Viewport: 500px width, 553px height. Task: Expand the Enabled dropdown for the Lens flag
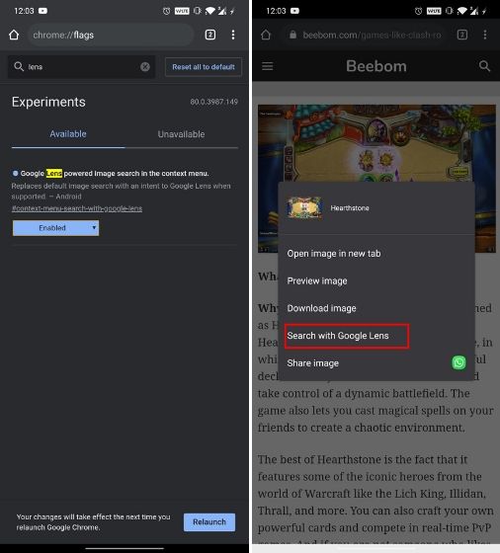tap(55, 228)
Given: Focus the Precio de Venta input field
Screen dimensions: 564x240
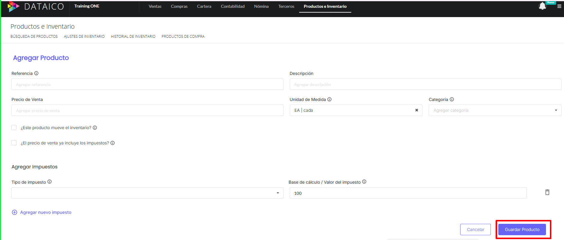Looking at the screenshot, I should 147,111.
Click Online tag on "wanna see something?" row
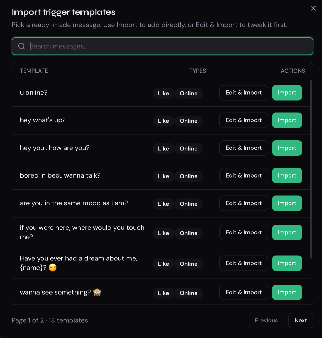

===

(WORK INSTRUCTION) Skipping the pictures, output the entries exactly as they appear above.

(RESPONSE BOX)
Viewport: 500px width, 553px height. Task: Expand the Enabled dropdown for the Lens flag
tap(55, 228)
Given: Focus the Precio de Venta input field
Screen dimensions: 564x240
Looking at the screenshot, I should 147,111.
Click Online tag on "wanna see something?" row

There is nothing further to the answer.